Beijing, China (BBN)-China’s stocks declined the most in five weeks, led by financial companies and commodity producers, as the slowest increase in the nation’s money supply on record underscored risks of a deeper economic slowdown.

Poly Real Estate Group Co and Industrial Bank Co fell more than 3 percent as a gauge of financial shares posted its biggest loss in a month, while the one-year interest-rate swap dropped as much as eight basis points to a one-month low, reports Bloomberg.

China Shenhua Energy Co, a unit of the nation’s largest coal producer, slid 2.4 percent, while Sinopec Shanghai Petrochemical Co lost 1.8 percent.

China Mobile Ltd slumped in Hong Kong.

The Shanghai Composite Index (SHCOMP) sank 1.4 percent to 2,101.60 at the close, the biggest retreat since March 10. Stocks extended losses after data showed M2, China’s broadest measure of money supply, rose 12.1 percent in March from a year earlier, compared with 13.3 percent in February.

New yuan loans were 1.05 trillion yuan ($169 billion), topping economist estimates of 1 trillion yuan.

“Investors are a bit worried because M2 is quite low,” Zhang Haidong, an analyst at Tebon Securities Co, said by phone in Shanghai.

“New loans may be better than expected by a little, but it’s still not considered good data; we still think liquidity is very tight.”

The Hang Seng Index retreated 1.6 percent. Both that gauge and the Shanghai Composite today erased gains spurred by China’s April 10 announcement that limited cross-border stock trading will be allowed through exchanges in Shanghai and Hong Kong.

The Hang Seng China Enterprises Index (HSCEI) of Chinese shares in Hong Kong sank 2.1 percent.

The CSI 300 Index retreated 1.7 percent as a gauge of financial shares declined 2.3 percent in a third day of losses.

Poly Real Estate tumbled 3.5 percent. Industrial Bank retreated 3 percent and Huaxia Bank Co. slid 2.7 percent.

COMMODITY COMPANIES

Aggregate financing, China’s broadest measure of credit, was 2.07 trillion yuan, compared with the 1.85 trillion yuan median projection in a Bloomberg News analyst survey and down from 2.55 trillion yuan a year ago.

The one-year rate swap, the fixed payment needed to receive the floating seven-day repurchase rate, fell seven basis points to 4.05 percent. It reached 4.04 percent, the lowest level since March 14.

“Without a reserve-requirement ratio cut, M2 growth is likely to slow further, with GDP growth possibly dropping below 7 percent in the second or third quarters,” Zhang Zhiwei, chief China economist at Nomura Holdings Inc in Hong Kong, wrote in a note today.
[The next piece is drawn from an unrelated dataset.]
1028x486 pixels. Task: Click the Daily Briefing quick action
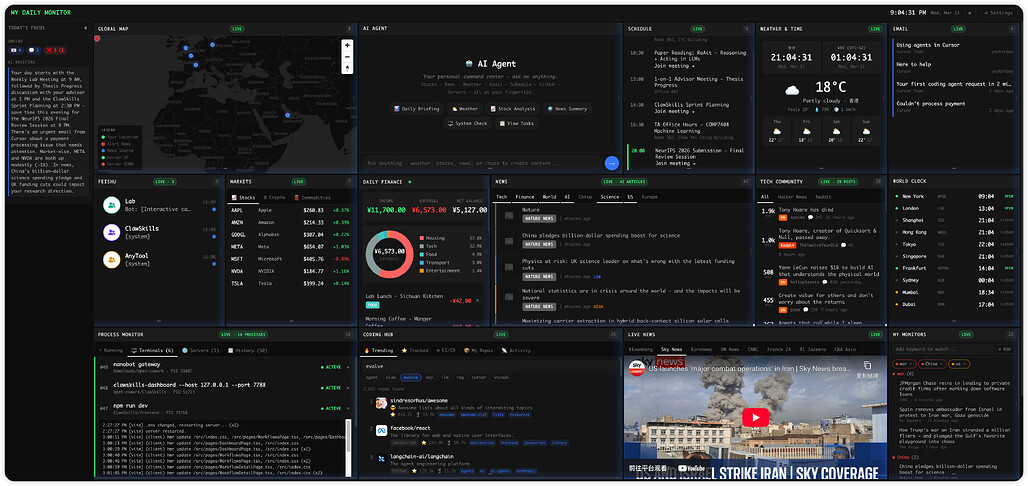coord(416,108)
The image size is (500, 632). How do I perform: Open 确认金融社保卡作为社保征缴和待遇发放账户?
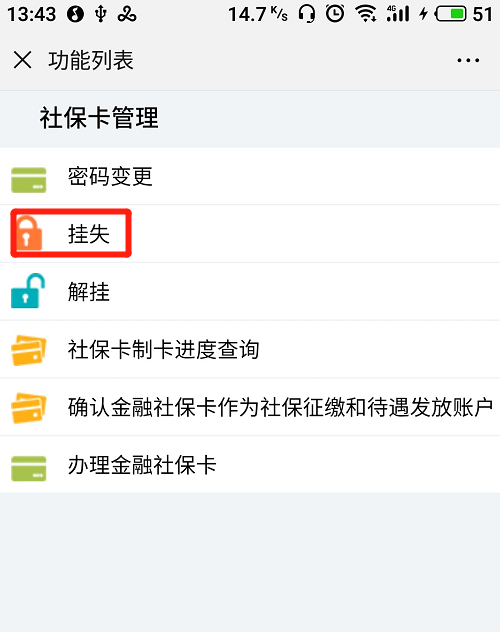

He forecast ratios will be lowered 50 basis points in the next two months, and again in the third quarter.

NO STIMULUS

Zhou Xiaochuan, the central bank governor, said last week that the nation needs only minor policy adjustments when growth is within a normal range, adding to signals that the government will avoid taking broader action for now to counter the slowdown.

Premier Li Keqiang said last week that the government won’t adopt “short-term and strong stimulus policies in response to temporary fluctuations in the economy.”

Indexes of material and energy producers dropped at least 1.4 percent. Shenhua Energy declined for a third day while BBMG Corp, a cement producer, lost 5.8 percent.

China’s economy grew 1.5 percent in the first quarter from the previous three months, according to the median estimate in a Bloomberg News survey ahead of data released tomorrow, down from 1.8 percent in the fourth quarter.

That indicates a sharper deceleration than the median projection for 7.3 percent growth from a year earlier, down from 7.7 percent.

The Shanghai Composite rallied 3.5 percent last week, while the Hang Seng Index jumped 2.2 percent.

The exchange tie-up is part of efforts to free up capital flows in the world’s second-biggest economy, after the Communist Party pledged in November the most sweeping package of reforms since at least the 1990s and in March widened the yuan’s trading band.

Today’s losses dragged the Shanghai Composite down 0.7 percent this year.

The measure is valued at 7.7 times 12-month projected earnings, compared with the five-year average multiple of 12, data compiled by Bloomberg show.

The Hang Seng Index has lost 2.7 percent in 2014.